◆ **Document excerpt**

——

On the one hand, establishing PFTZs can promote population agglomeration through a “siphoning effect.” Specifically, these zones facilitate foreign investment openness, enhance efficiency in financial resource allocation, support enterprise investment and expansion, create more employment and entrepreneurial opportunities for cities, and offer development opportunities for highly skilled labor [15,45]. This mitigates capital and labor mismatches, improves investment returns, and attracts and retains professional talents [30]. In essence, by harnessing positive externalities, the PFTZs not only retain local capital and labor but also attract capital and labor from neighboring cities, fostering population agglomeration. On the other hand, population agglomeration fosters a conducive environment for innovation, facilitates industrial clustering, and contributes to the formation of a large consumer market, thereby enhancing urban economic resilience. Population agglomeration facilitates the exchange of knowledge and technology and the diffusion of innovative ideas, thereby effectively enhancing urban innovation capabilities [26]. Consequently, knowledge- and technology-intensive enterprises are predominantly located in densely populated cities. These enterprises drive urban adaptation to changes in the external environment and rapid recovery from external shocks through research and development investments and technological innovation for new products [46], thereby enhancing urban economic resilience. Population agglomeration also facilitates the free flow of population factors towards developed core cities or regional centers, enabling concentrated resource use and economies of scale, which promote industrial clustering, diversify industries, and expand consumer markets, thereby enhancing production efficiency, diversifying macroeconomic risks, and generating substantial consumer demand [30,47]. Based on these insights, this paper proposes Hypothesis 2.

——

◆ **Stored data**

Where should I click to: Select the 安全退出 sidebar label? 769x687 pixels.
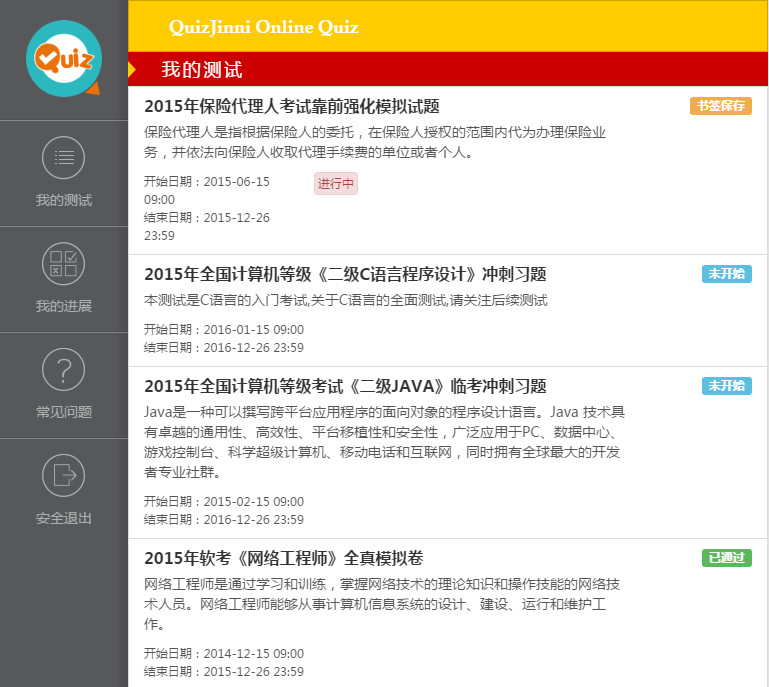click(64, 518)
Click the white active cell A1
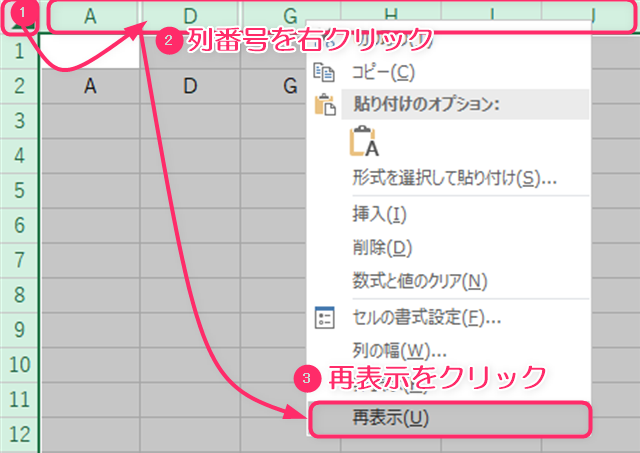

——

◆ **Exercise tasks**
(1) Answer these questions about the passage on PFTZs and population agglomeration:
(a) Through what effect can establishing PFTZs promote population agglomeration?
(b) Where are knowledge- and technology-intensive enterprises predominantly located?
(c) Which hypothesis does the paper propose at the end?
(2) Resume the passage on PFTZs and population agglomeration after its final sentence, keeping the same academic register.

◆ **The results**
(1)
(a) A "siphoning effect."
(b) In densely populated cities.
(c) Hypothesis 2.

(2)
H2: 
From the supply side, the establishment of PFTZs enhances urban economic resilience by promoting population agglomeration in host cities.
On the one hand, PFTZs promote trade facilitation and liberalization by simplifying trade procedures, reducing trade costs, and enhancing trade efficiency [15,48]. This, in turn, boosts consumer demand in the cities where these zones are located. Trade facilitation and liberalization not only help lower the costs of imported goods, allowing citizens to purchase foreign products at more reasonable prices, thereby improving consumer welfare and stimulating local demand, but also expand the variety of imported goods and increase the effective supply of domestic products. This meets the increasingly personalized, diverse, and quality-oriented consumption needs of residents. On the other hand, consumer demand, as a key driver of economic growth [49], provides foundational support to urban economies facing external shocks, thereby reducing economic volatility and enhancing economic resilience. Specifically, diverse consumer demand encourages producers to optimize product structures and improve quality, leading to better resource allocation, increased economic efficiency, and industrial restructuring. Industrial diversification helps balance losses when one industry is affected by developing other industries, thus strengthening the economy’s ability to withstand and recover from shocks. Additionally, the growth in consumer demand often accompanies a pursuit of new technologies, which enhances domestic entrepreneurial and innovative activities [23], thereby boosting urban economic vitality and adaptability. Lastly, increased consumer demand generally requires more labor input, creating additional job opportunities [50]. Higher employment rates help sustain residents’ income levels and consumption capacity, fostering a positive economic cycle and enhancing urban economic resilience. Based on this, Hypothesis 3 is proposed in this study.
H3: 
From the demand side, the establishment of PFTZs enhances urban economic resilience by stimulating urban consumption demand.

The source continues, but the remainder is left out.